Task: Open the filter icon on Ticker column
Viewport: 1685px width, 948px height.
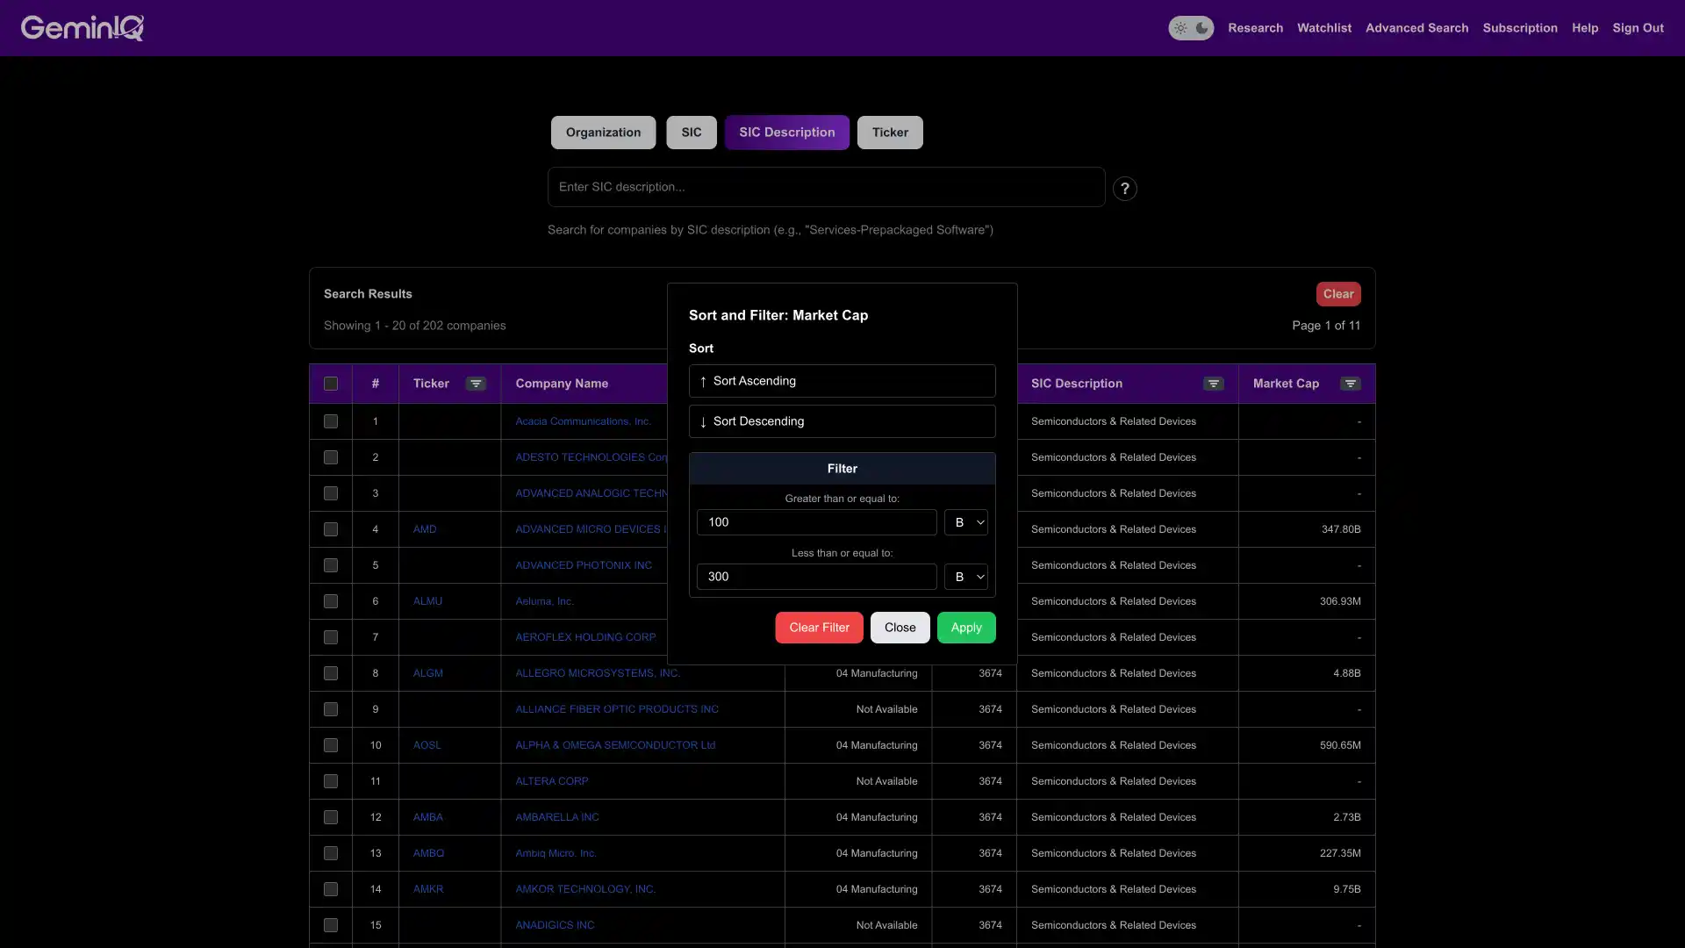Action: 476,384
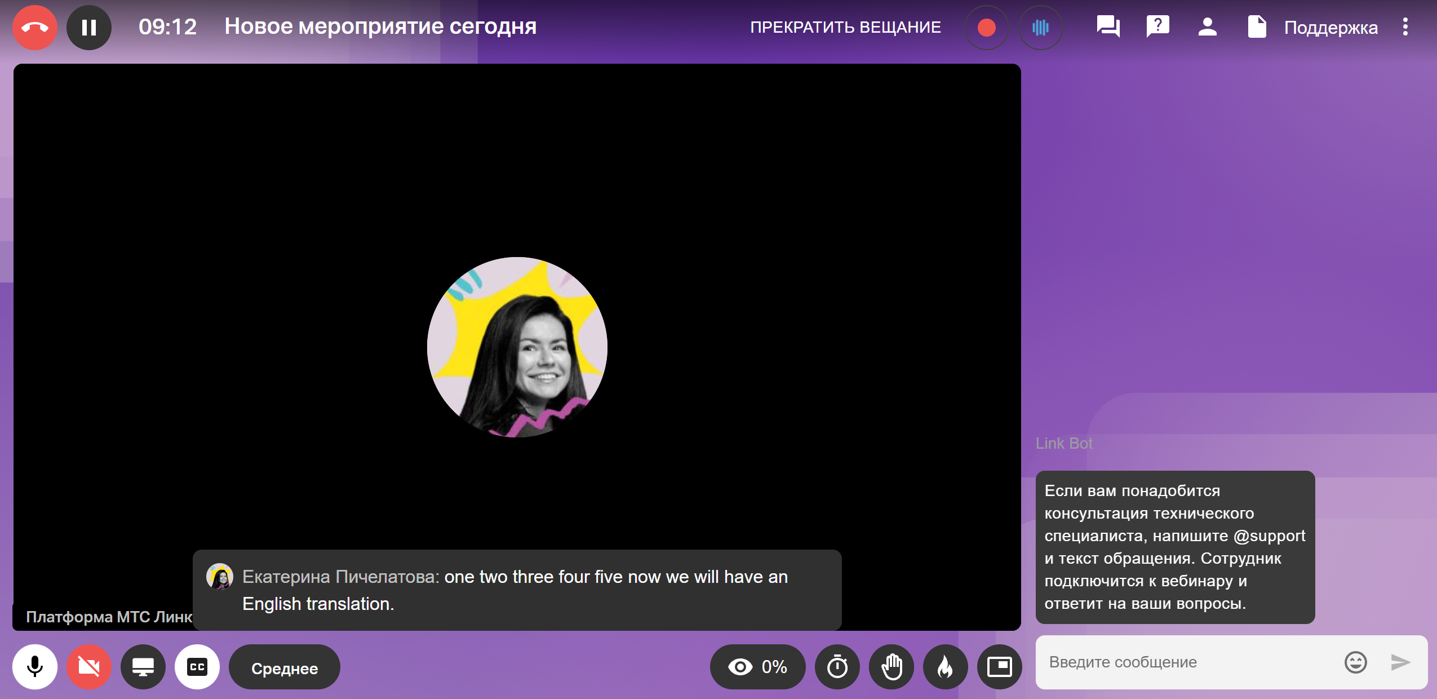
Task: Toggle closed captions CC button
Action: click(x=197, y=666)

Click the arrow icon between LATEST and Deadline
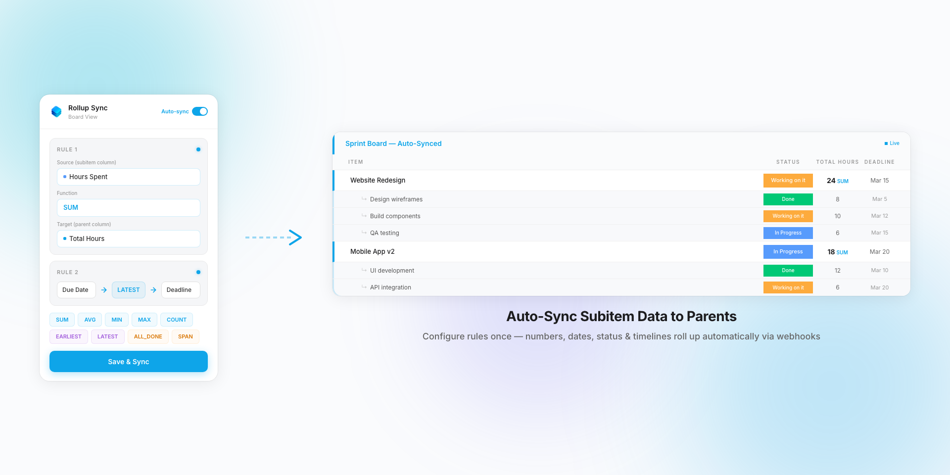153,290
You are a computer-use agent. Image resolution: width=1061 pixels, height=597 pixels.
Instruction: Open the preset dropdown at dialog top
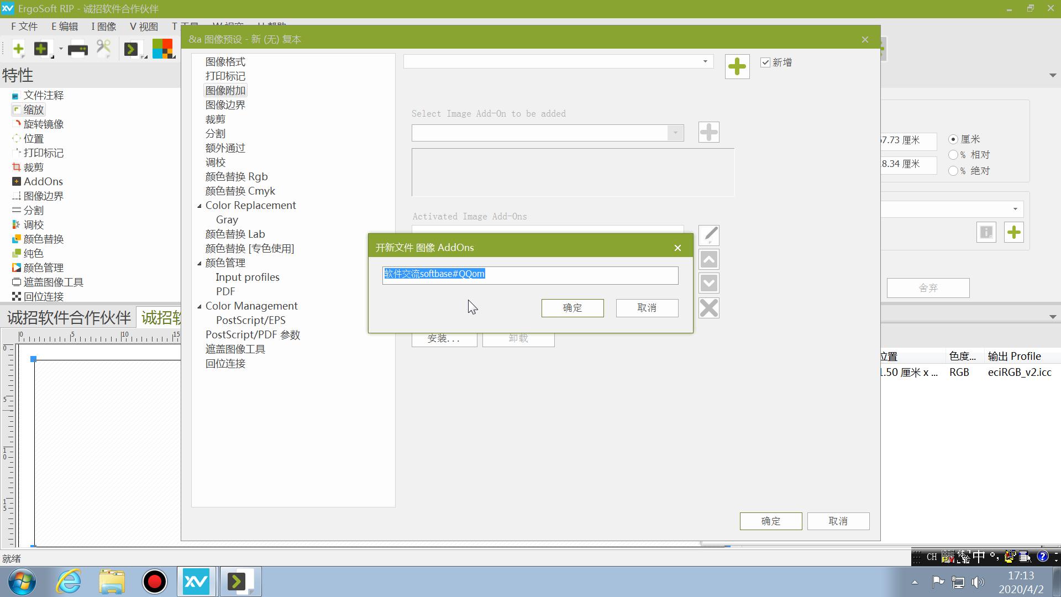pyautogui.click(x=705, y=61)
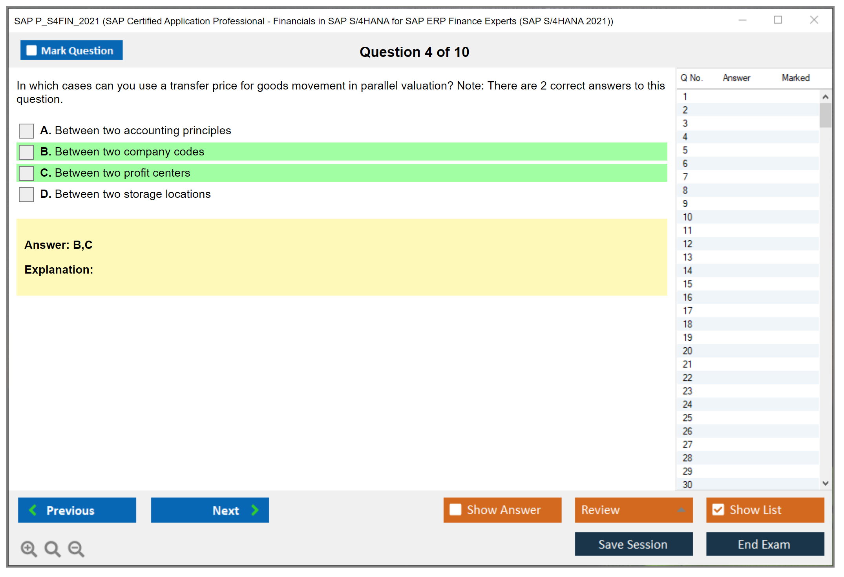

__Your objective__: Starting at the line that holds "Click the arrow", retype every line through the end of the data, both ends included. Pictures stay out of the copy.

__Response area__:
Click the arrow icon between LATEST and Deadline
153,290
You are a computer-use agent. Image resolution: width=1061 pixels, height=597 pixels.
Instruction: Open the preset dropdown at dialog top
pyautogui.click(x=705, y=61)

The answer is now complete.